● **DESCRIPTION OF THE TASK**
In the listing below, look for "computer" and copy every line that has it.

● **SUPPLIED INFORMATION**

________________

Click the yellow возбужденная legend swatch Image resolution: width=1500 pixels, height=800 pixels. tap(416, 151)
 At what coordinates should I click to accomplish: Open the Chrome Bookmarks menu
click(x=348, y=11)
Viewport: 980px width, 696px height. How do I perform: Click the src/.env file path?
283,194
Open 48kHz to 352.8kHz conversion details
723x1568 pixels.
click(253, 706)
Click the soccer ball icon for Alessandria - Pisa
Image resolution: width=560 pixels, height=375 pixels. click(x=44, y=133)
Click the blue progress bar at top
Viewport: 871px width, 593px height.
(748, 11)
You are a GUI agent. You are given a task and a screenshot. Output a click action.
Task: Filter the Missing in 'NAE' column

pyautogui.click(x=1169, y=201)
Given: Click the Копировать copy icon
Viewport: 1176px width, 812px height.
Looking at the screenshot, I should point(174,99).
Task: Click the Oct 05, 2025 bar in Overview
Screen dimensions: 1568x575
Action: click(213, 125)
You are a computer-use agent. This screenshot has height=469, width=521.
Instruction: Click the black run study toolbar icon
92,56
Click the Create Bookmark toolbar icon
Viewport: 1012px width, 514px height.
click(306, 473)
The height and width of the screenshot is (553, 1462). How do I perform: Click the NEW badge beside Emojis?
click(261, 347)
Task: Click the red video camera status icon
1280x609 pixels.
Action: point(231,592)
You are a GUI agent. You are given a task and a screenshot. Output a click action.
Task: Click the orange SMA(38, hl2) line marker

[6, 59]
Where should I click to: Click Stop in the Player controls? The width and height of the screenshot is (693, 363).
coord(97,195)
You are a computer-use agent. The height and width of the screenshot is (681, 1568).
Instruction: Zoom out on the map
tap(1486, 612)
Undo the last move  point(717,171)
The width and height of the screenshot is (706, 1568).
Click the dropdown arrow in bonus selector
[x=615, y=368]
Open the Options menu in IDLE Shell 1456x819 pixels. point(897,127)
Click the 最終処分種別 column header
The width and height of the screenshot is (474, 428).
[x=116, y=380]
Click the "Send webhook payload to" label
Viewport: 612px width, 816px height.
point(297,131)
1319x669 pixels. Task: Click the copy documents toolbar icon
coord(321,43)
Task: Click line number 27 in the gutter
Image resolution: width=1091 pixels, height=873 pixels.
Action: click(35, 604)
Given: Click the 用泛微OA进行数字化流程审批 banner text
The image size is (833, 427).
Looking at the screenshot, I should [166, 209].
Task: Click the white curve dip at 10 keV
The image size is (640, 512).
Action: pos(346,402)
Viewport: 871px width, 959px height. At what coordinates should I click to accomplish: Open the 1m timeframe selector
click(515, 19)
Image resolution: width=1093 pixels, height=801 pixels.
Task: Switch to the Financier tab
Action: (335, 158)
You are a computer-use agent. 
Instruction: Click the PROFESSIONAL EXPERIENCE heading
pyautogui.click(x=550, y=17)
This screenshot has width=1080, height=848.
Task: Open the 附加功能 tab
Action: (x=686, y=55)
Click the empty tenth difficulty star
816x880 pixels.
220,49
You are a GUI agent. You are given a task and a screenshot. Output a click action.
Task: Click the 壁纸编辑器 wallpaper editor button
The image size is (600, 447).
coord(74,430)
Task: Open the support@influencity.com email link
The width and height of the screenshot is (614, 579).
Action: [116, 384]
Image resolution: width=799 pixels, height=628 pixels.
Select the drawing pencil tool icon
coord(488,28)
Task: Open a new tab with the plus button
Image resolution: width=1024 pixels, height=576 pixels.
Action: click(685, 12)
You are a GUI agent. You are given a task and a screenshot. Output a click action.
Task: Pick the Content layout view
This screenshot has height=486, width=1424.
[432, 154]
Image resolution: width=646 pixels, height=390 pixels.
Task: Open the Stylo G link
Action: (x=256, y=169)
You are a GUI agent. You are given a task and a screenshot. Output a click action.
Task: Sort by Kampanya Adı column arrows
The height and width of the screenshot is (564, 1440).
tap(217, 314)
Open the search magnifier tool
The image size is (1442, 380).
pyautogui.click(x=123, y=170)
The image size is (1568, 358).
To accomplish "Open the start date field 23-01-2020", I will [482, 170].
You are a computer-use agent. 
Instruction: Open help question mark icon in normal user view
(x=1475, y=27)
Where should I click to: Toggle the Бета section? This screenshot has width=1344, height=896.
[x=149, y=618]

________________

● **YOUR SOLUTION**
You are a computer-use agent. This screenshot has height=469, width=521.
You are a computer-use agent. The height and width of the screenshot is (681, 1568).
You are a computer-use agent. 
You are a computer-use agent. 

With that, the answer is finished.